By Wandia Njoya
If you want to understand neoliberalism, I have one name for you: Beyond Zero.
This is the script and cast:
1. A government that fails to provide social services like health and education, often due to corruption and zombie economics. Worse, it de-funds a device and refuses to pay workers like nurses and teachers. And then it calls on private sector to chip in, but pays a fee to the consultancy much more than it would have cost to provide the service and pay workers.
2. “Private sector”: these are capitalists who have run out of ideas. They’ve figured that the biggest money to be made is not from innovation and selling products to consumers, but telling governments to pay them to provide a social service. The CEOs schmooze with government officials at the Muthaiga clubs of this world, all of them plotting how they’re going to stop equipping government facilities and paying government workers. The politicians remove regulations on the services, while the private sector runs a media blitz telling you how public services are necessarily bad and private sector can do a better job, and so we need PPPs. When private sector bills the government, government pays them much, much more than it would have spent providing the service.

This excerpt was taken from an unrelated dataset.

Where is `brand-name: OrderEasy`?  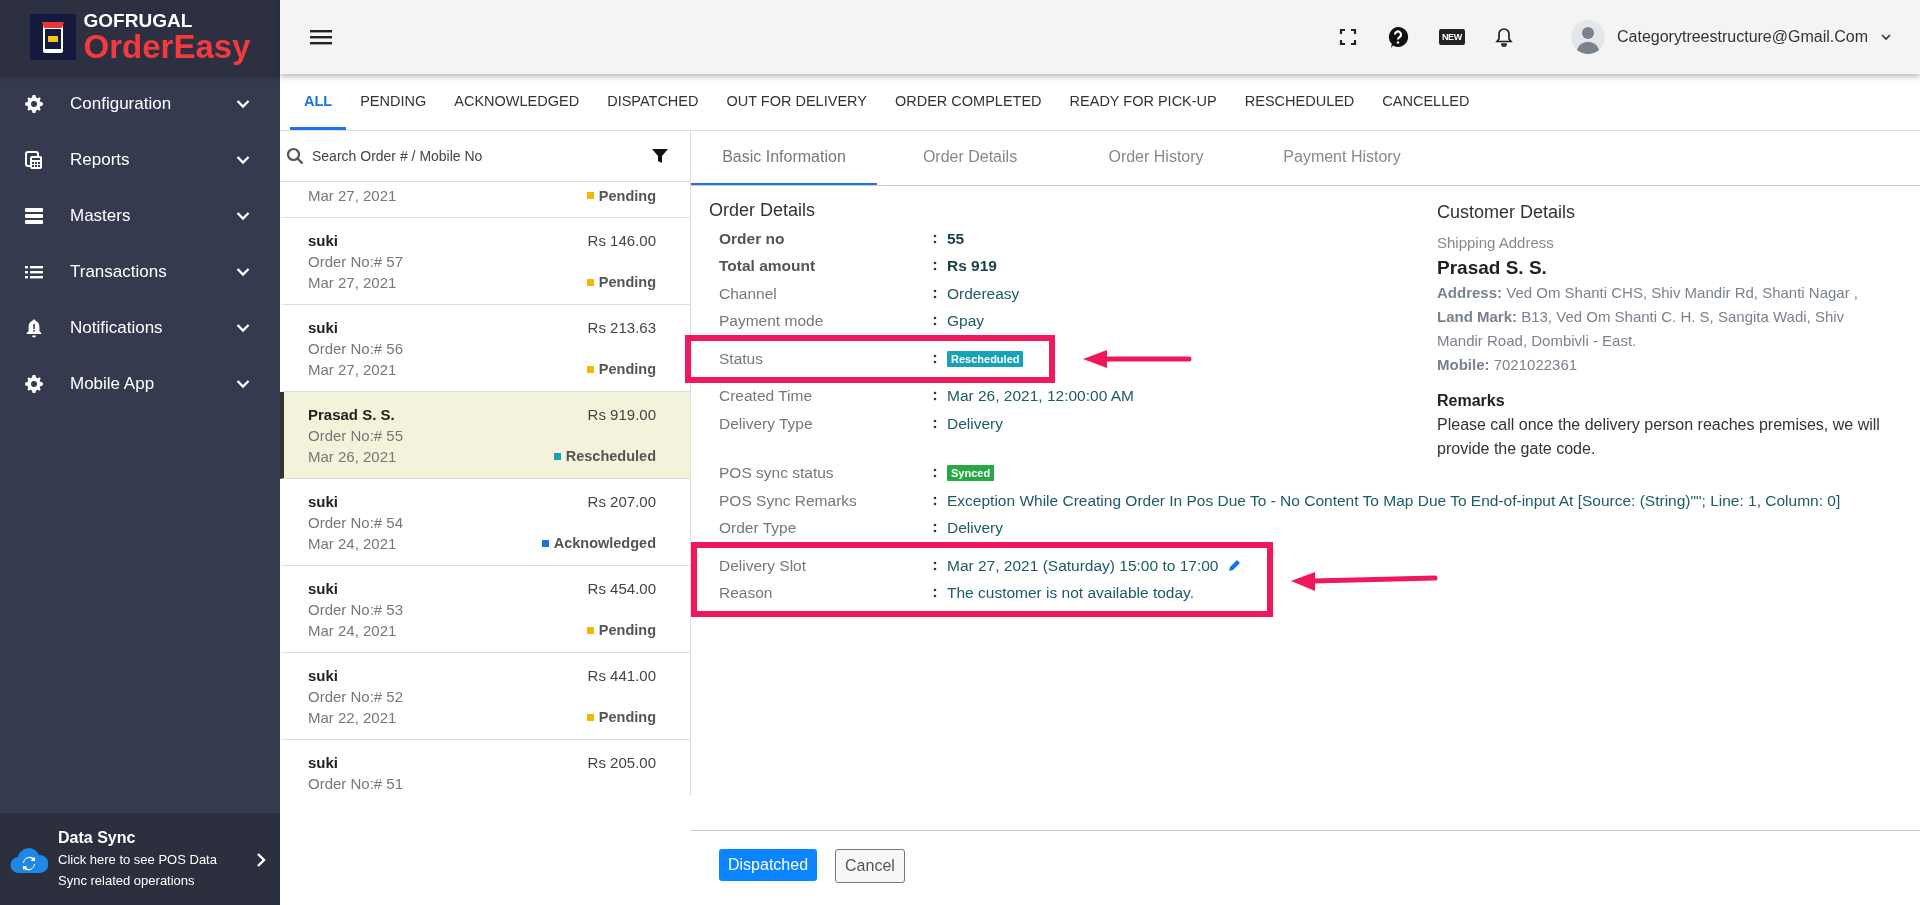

3. A benevolent, well meaning philanthropist. When she’s cute like the first lady, she becomes more difficult to criticize. The philanthropist must be rich and well meaning. In the US, billionaires are not necessarily ruling families. In Kenya, they are one and the same. The philanthropist ignores the cause of the failure of public services, and selflessly offers to contribute or raise funds for the social service the government continues to collect taxes for, but fails to provide.
4. A fundraising event: this is where the public is given the opportunity to ooh and aah, share hugs and kisses and brush shoulders with the rich and famous. In this case, it’s the only time we get to see Muigai as a loving husband.
5. And this is the worst part: a list of donors that includes government bodies that have failed to provide the service, and corporates who receive government tenders to provide social services. That’s how the British government is undermining NHS, while the consultancies like McKinsey celebrate over champagne. At the 2016 marathon, contributions came from DP, and the same Ministry of Health that has failed to provide the service that our taxes pay for.
The donors don’t mind the huge contributions. They’ll get their money back, many times over, when that government tender comes through.
Use this formula for Sonko Rescue, Education reforms, #Lipakamatender, Sid Chatterjee’s UHC campaign, and you get the same characters.
And that, in a nutshell, is what we call theory. It’s not that hard, is it?